Ellery Adams grew up on a beach near the Long Island Sound. Having spent her adult life in a series of landlocked towns, she cherishes her memories of open water, violent storms, and the smell of the sea. Now residing in Richmond, Virginia, Ellery writes the Books By the Bay mysteries featuring aspiring writers turned amateur sleuths. Her latest release, The Last Word: A Books By the Bay Mystery will be released December 6th. For more information, kindly visit www.elleryadamsmysteries.com
The Animals of Cozies – Not as Fluffy as Some Would Have You Believe
By Ellery Adams
I’m here to defend my genre.
Being aggressive goes against my typical congenial nature, but three things occurred in relative succession that have me kicking off my size ten shoes and inviting the cozy naysayers to slip them on for a spell.
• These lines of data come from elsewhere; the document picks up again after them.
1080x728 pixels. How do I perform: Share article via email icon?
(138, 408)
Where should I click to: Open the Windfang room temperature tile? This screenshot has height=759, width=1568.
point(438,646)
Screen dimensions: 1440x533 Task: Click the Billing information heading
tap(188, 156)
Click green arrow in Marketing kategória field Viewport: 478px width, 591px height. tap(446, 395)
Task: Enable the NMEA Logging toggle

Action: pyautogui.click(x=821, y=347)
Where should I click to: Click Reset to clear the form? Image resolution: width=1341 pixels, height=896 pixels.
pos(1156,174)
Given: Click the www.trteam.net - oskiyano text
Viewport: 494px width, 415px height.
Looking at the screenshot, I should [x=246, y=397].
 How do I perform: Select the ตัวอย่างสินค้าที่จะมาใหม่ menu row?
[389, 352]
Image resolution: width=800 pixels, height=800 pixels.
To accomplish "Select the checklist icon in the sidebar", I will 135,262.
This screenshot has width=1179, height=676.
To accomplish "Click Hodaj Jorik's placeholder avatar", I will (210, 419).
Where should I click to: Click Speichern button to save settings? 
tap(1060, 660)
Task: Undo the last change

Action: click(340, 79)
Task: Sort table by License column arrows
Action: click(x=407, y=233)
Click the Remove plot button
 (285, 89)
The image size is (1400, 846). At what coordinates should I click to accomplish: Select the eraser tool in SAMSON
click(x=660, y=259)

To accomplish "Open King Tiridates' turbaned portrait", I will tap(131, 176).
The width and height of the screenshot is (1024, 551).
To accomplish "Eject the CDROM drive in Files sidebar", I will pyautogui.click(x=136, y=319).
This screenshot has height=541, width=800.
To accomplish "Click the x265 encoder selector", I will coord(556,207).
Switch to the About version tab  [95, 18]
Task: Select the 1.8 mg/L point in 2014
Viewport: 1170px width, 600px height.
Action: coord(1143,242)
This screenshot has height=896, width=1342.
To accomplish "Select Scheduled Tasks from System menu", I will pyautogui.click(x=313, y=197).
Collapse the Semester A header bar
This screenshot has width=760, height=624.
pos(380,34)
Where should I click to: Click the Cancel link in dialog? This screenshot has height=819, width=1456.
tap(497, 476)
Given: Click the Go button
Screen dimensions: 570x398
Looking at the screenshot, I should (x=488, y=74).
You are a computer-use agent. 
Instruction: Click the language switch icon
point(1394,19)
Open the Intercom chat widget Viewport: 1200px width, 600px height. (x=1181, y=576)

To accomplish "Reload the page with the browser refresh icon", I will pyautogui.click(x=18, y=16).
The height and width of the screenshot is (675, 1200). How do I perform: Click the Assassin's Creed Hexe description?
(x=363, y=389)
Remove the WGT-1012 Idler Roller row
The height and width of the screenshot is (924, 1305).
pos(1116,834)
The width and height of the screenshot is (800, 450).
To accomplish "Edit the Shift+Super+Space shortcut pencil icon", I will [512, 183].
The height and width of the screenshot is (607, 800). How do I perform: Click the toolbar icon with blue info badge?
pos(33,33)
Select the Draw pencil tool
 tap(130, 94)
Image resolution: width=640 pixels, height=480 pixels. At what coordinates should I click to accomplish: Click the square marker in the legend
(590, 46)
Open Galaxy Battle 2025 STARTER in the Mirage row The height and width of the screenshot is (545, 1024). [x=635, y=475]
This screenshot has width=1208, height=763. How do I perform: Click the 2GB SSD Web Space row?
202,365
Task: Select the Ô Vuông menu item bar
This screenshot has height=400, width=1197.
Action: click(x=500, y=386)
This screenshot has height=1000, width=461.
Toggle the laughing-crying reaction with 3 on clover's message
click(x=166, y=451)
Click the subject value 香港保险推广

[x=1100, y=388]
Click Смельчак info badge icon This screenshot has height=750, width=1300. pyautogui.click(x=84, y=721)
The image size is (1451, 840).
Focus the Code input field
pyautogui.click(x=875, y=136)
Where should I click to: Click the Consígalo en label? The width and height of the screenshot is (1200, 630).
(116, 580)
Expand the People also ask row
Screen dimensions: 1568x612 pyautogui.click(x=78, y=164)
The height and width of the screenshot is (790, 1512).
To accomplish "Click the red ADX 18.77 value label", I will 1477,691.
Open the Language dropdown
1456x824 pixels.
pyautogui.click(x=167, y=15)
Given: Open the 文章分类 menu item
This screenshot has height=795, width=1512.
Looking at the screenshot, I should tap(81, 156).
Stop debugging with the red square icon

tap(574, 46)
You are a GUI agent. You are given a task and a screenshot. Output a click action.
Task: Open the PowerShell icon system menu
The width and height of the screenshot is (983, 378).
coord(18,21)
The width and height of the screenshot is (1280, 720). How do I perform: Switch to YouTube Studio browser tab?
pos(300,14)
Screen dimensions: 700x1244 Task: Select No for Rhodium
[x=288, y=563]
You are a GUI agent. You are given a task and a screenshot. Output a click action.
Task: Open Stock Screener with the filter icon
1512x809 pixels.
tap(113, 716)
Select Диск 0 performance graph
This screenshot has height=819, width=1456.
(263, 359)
- A panel moderator recently made fun of my having a standard poodle as my character’s “sidekick,” intimating that poodles are in no way cool.
-This made me rather indignant.
- A fellow author introduced their own work by stating (and I’m paraphrasing) that their book was not a cozy because their animals didn’t talk or solve crimes. Their animals behaved as they should: like animals.
-First of all, writers should support one another, no matter how our genres differ. We shouldn’t belittle another’s method, style, or characters. My canine character doesn’t talk, but if other authors can make that work than good for them!
- I received an email from a reader questioning my “right” to include a dog in my books when she knew from my Facebook posts that I had four cats at home and no dogs.
-My answer to this challenge will break your heart. If you can handle it, keep reading.
My protagonist, Olivia Limoges, has a unique relationship with her standard poodle, Captain Haviland. He’s constantly at her side. He is her shadow. No, he doesn’t talk, but he is extremely intuitive and intelligent – as many animals are.
He can respond to commands and have mercurial mood changes. He can track a scent, have a complex variety of facial expressions, and a dozen different ways of conveying feelings through noises and body language.
Haviland is a genuine character, but he also serves as a catalyst, allowing the reader a glimpse into the carefully guarded heart of his mistress. He’s not present to provide comic relief or silliness. He’s there because people (real or fictional) are their true selves around their animals and I wanted readers to see Olivia’s true self every now and then.
So if I write such a realistic dog, why don’t I have one? Here comes the tough part. When I was eighteen, I had a German shepherd named Maxwell. He was my Haviland. He was my heart. My shadow. He was brilliant and a tad naughty and my dearest companion. I got him as a confirmation gift when I turned thirteen and for five years, he was the love of my life.
I hated to go away to college and leave him. A few weeks after I’d gone, a local man was bitten by a large dog. Not by any of our three, mind you, but this guy didn’t care. He snapped. He loaded his gun and drove around the neighborhood shooting any large dog he could set his sights on.
Max was behind our front gate when he was shot. Like the guard dog he was, he’d come out to the edge of property to see whose strange scent had invaded his home. The man shot him in the back. Max dragged himself to the front door, which was no small distance, and lay down, partially paralyzed. He was suffering horribly. My mother said she’d never heard such a terrible sound come from an animal before.
My parents had him put him down and then called me. I screamed. I screamed and screamed and screamed until my roommate called the R.A. and I was sent to the infirmary. I drove home as soon as I could stop trembling to be with Max, but it was too late. He was gone. My darling boy had been murdered.
Sure, the man was arrested and charged, but my heart was broken. I don’t use that term lightly. And it was about to be stopped on a little further. While I was home, my parents informed me that after 23 years of marriage, they were getting divorced. I staggered back to school, my entire world turned upside down.
I recovered, but there will be no more dogs for me. I still can’t talk about Max without the old pain contracting inside my heart. That’s why my dogs aren’t fluff. That’s why my books might be lacking on gore but don’t lack in substance. Because I have known all sorts of pain and its made me as deep and complex as my characters.
So think twice before assuming that an animal on the cover of a mystery novel means that the book is going to be a silly, vapid read. Cozies are filled with a vast array of social issues. Sometimes, the animals help bring some of man’s darkness to light. Sometimes, these fictional animals touch a reader in a way that a human character simply couldn’t.
Sometimes, they can even help a wounded author heal.